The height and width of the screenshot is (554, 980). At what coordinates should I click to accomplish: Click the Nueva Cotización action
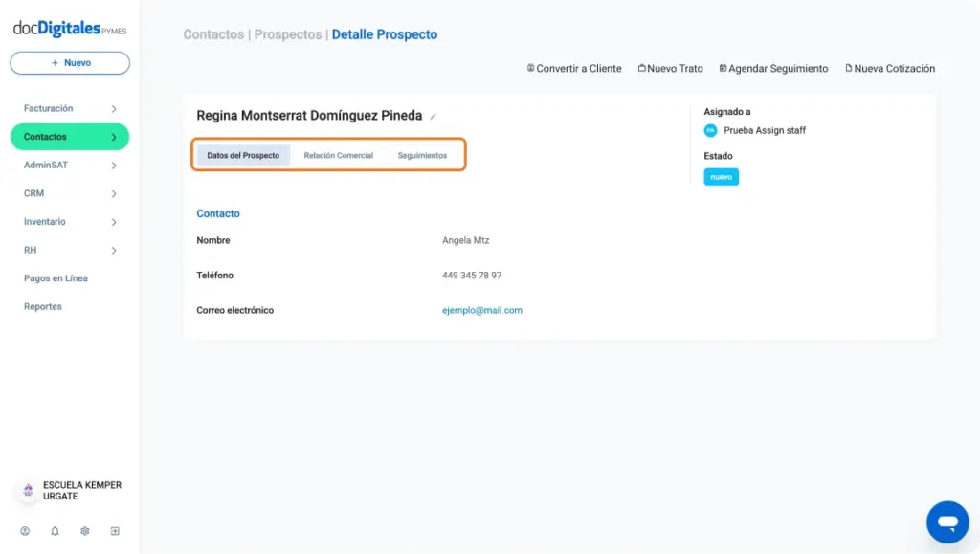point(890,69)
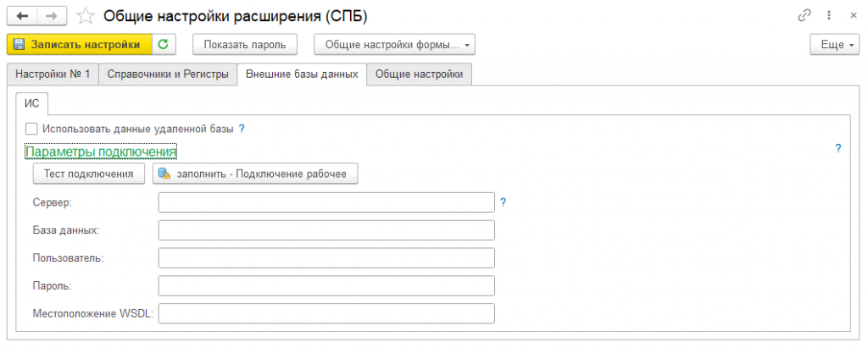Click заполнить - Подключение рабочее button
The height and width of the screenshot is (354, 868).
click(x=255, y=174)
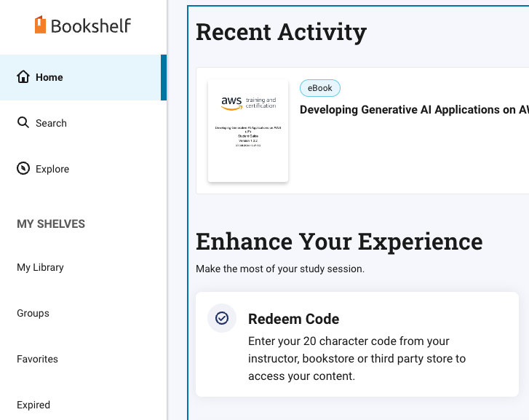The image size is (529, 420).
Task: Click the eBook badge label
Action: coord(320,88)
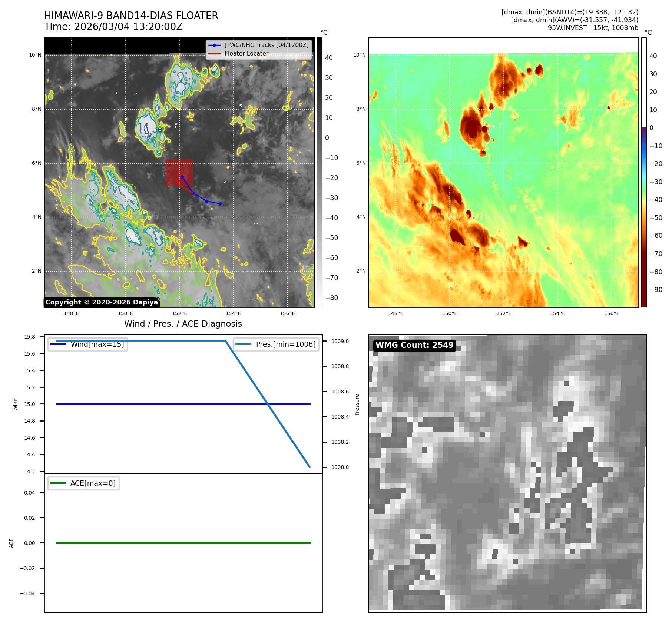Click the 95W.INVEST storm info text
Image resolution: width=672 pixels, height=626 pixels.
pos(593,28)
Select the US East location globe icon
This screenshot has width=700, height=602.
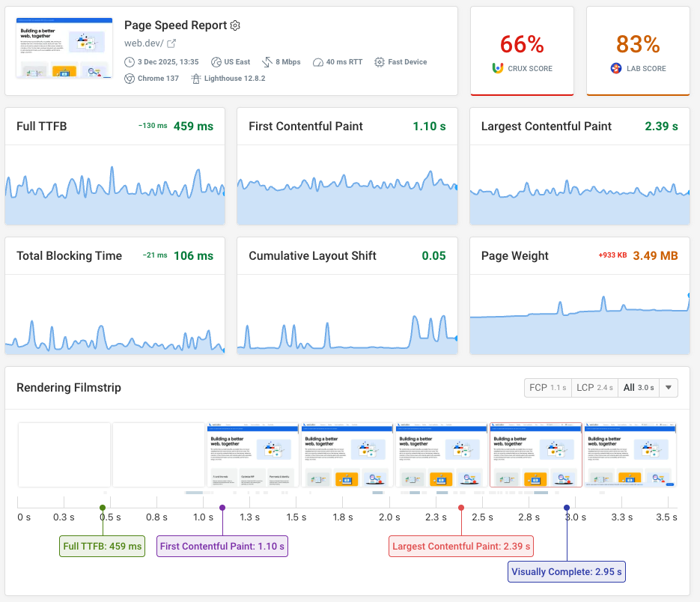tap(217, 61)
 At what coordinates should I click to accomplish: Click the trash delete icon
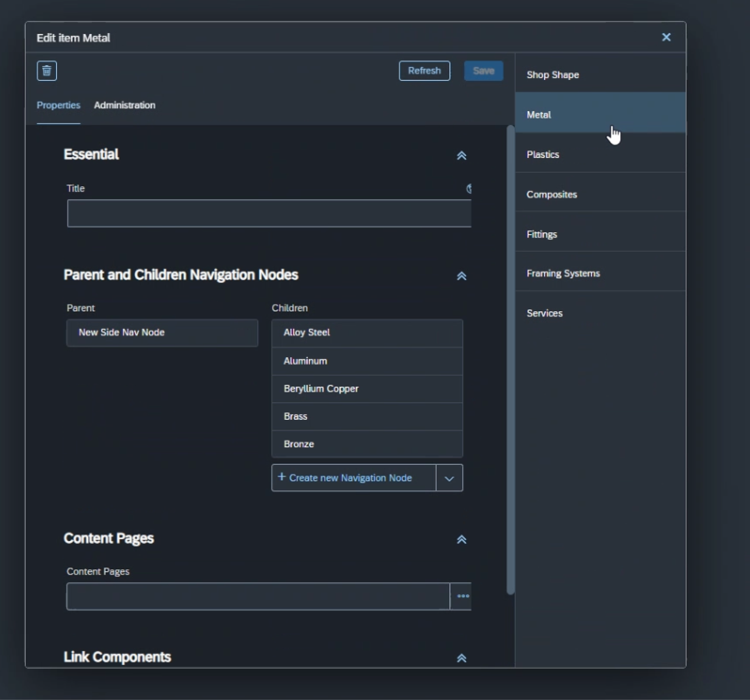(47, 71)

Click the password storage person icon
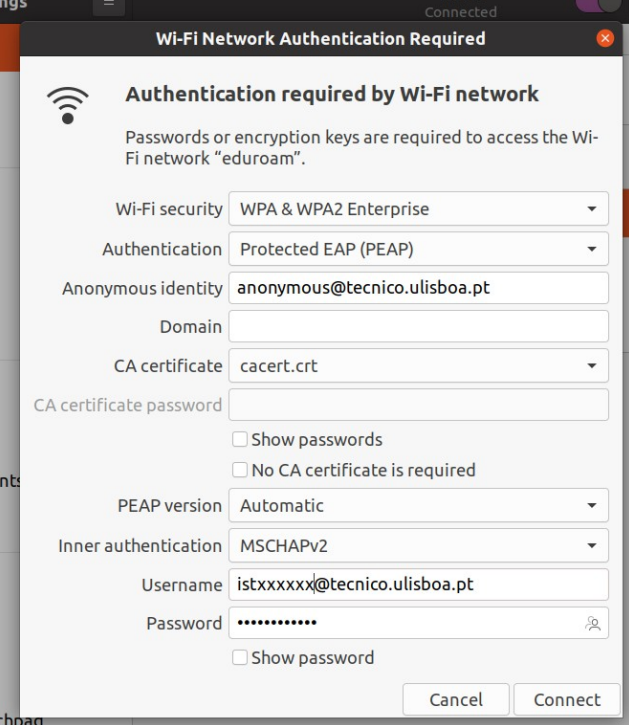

================================

**Work request**
Go through the entries above and write them out again exactly, images left behind.

**Response box**
The height and width of the screenshot is (554, 980). At what coordinates should I click to accomplish: Click the Nueva Cotización action
point(890,69)
Click заполнить - Подключение рабочее button
The height and width of the screenshot is (354, 868).
click(x=255, y=174)
The image size is (529, 420).
Task: Click the eBook badge label
Action: coord(320,88)
Click the 95W.INVEST storm info text
Image resolution: width=672 pixels, height=626 pixels.
pos(593,28)
Select the US East location globe icon
This screenshot has width=700, height=602.
tap(217, 61)
 At what coordinates should I click to accomplish: Click the trash delete icon
(47, 71)

Click the password storage person icon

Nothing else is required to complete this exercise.